*** Quoted passage Section Begins ***
William Arthur Stewart Buxton (born March 10, 1949) is a Canadian computer scientist and designer. He is a partner researcher at Microsoft Research. He is known for being one of the pioneers in the human–computer interaction field.

Background and contributions
Buxton received his bachelor's degree in music from Queen's University in 1973 and his master's degree in computer science from the University of Toronto in 1978.

Buxton's scientific contributions include applying Fitts' law to human-computer interaction and the invention and analysis of the marking menu (together with Gordon Kurtenbach). He pioneered multi-touch interfaces and music composition tools in the late 1970s, while working in the Dynamic Graphics Project at the University of Toronto. In 2007, he published Sketching User Experiences: Getting the Design Right and the Right Design.

Buxton is a regular columnist at BusinessWeek. Before joining Microsoft Research he was chief scientist at Alias Wavefront and SGI from 1994 to 2002. In 2004, he was a visiting professor at the University of Toronto.

Buxton received the SIGCHI Lifetime Achievement Award in 2008 for his many fundamental contributions to the human–computer interaction field. As of 2010, the Bill Buxton Award is handed out annually for the best doctoral dissertation in the field of HCI, completed at a Canadian university. In 2016, he was recognized for his lifelong work in human computer interaction design and received the Digifest Digital Pioneer Award.

Honours and awards
 Recipient of the Canadian Human-Computer Communications Society (1995)
 New Media Visionary of the Year Award (2000) 
 SIGCHI Lasting Impact Award (2005)
*** Quoted passage Section Ends ***
Could you carry the Bill Buxton biography above forward from its last line?
*** Available data Section Begins ***
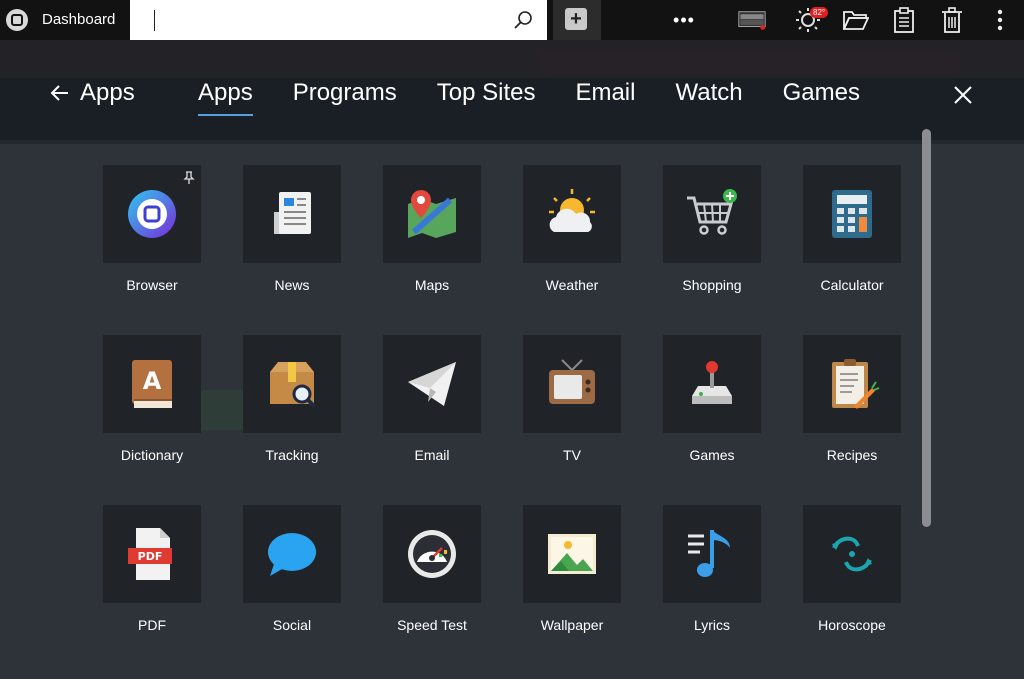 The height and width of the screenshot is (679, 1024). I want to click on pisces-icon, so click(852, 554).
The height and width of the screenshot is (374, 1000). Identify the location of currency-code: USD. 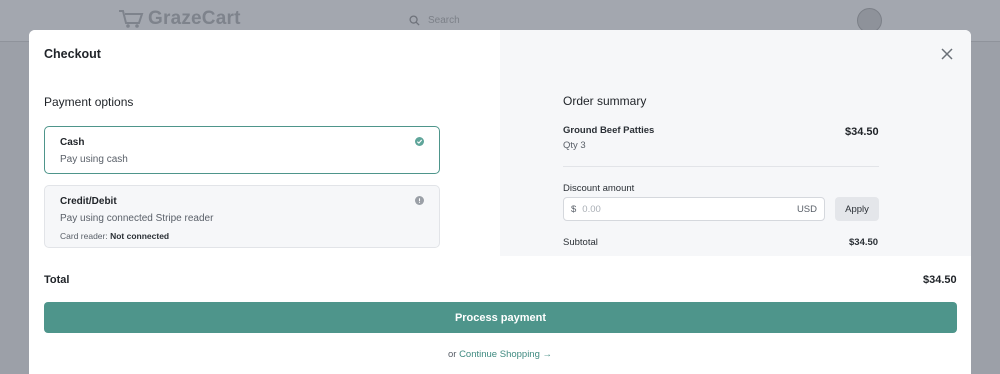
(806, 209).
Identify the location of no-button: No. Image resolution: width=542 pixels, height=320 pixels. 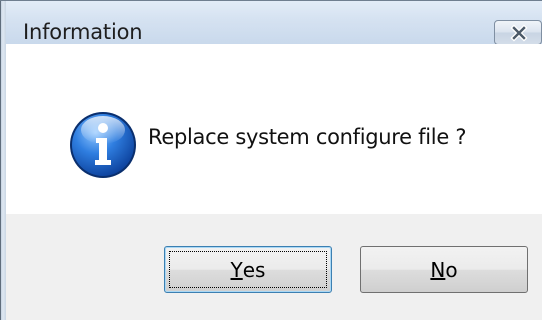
*** Available data Section Ends ***
## Answer to this task
 Fellow of the Association for Computing Machinery (2008) 
 SIGCHI Lifetime Achievement Award (2008) 
 Doctor of Design Honoris Causa from the Ontario College of Art and Design, Toronto, Ontario (June, 2007) 
 Doctor of Laws Honoris Causa from Queen's University, Kingston, Ontario (June, 2009) 
 Doctor of Industrial Design Honoris Causa from the Technical University of Eindhoven, The Netherlands (April, 2010) 
 Doctor of Science Honoris Causa from the University of Toronto, Toronto, Ontario (June, 2013)

References

External links
Official website
Fireside chat with Bill Buxton
The Buxton Collection on Microsoft.com

Human–computer interaction researchers
Living people
Queen's University at Kingston alumni
Fellows of the Association for Computing Machinery
1949 births
Microsoft employees
Microsoft Research people
Scientists at PARC (company)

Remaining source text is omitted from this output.